My issue is more with an additional 4-5 years of lost wages at this time in life than my longevity as a scholar/worker. We'll all be working until we die, anyway.

 

It varies by field (rhet/comp and creative writing actually value age and experience), but literary studies is particularly brutal. "Under 40" is generous; the number I've been hearing lately is "under 35"--as in, you need to be on the job market by the time you're 35.

 

Very few people get accepted to top-ranked programs once they're past the age of 30 or so. I know there are exceptions, and that there are mitigating circumstances, but I'm never surprised when I see an entire incoming cohort composed of people under the age of 28 or so. Whether or not this is outright ageism is debatable, I guess: top programs like people who fit a certain "trajectory" or who have a certain "profile." Veering from that trajectory means that you'll probably be slightly older (took time off for work; went into the military after high school; had children). It might mean that your scholarship isn't quite as "hot" either. (Columbia actually recommends that people who have been out of college for 5 years take classes to get back into things--at least they're honest, I guess.) This is one of the more obvious ways that institutional prestige replicates itself: programs just generally favor people who came from the background and the means to have a fairly respectable and easy time of it at college, and who "set themselves up" to apply to grad school while still in their 20s.

------------------------------------------------

AIM: Reproduce the passage of the post on age and graduate admissions from "My issue is" to "we die, anyway.". The material that comes next has no connection to the post on age and graduate admissions.

STORED DATA:
------------------------------------------------

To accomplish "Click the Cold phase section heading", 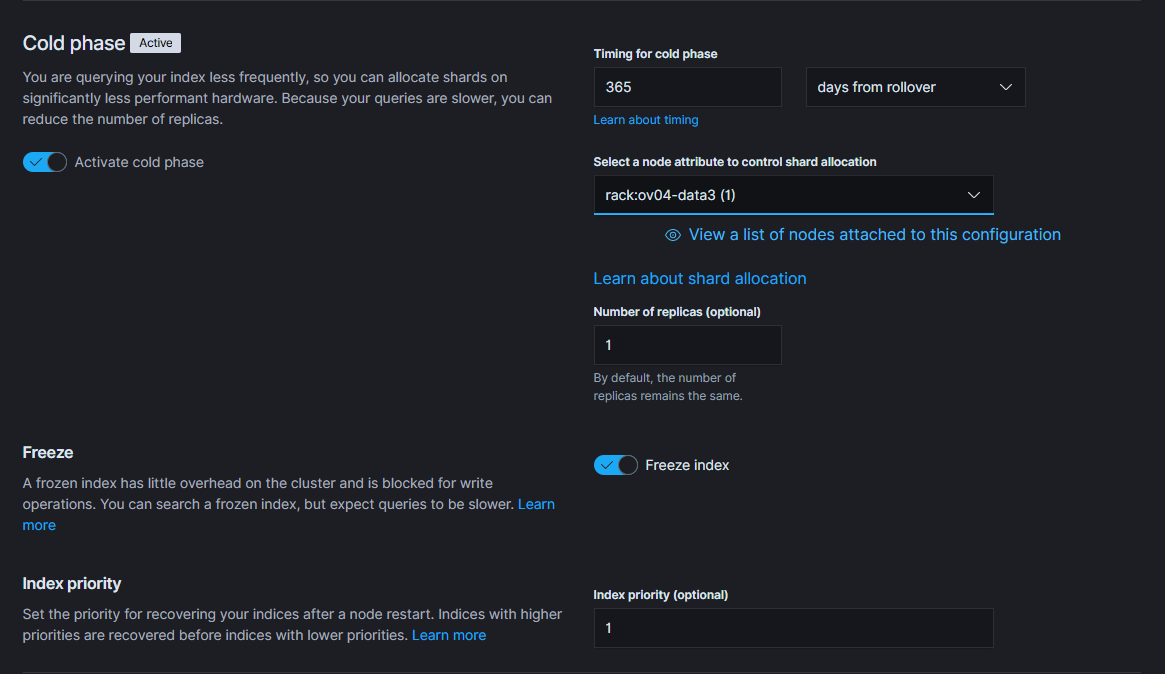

------------------------------------------------

ANSWER IN FULL:
My issue is more with an additional 4-5 years of lost wages at this time in life than my longevity as a scholar/worker. We'll all be working until we die, anyway.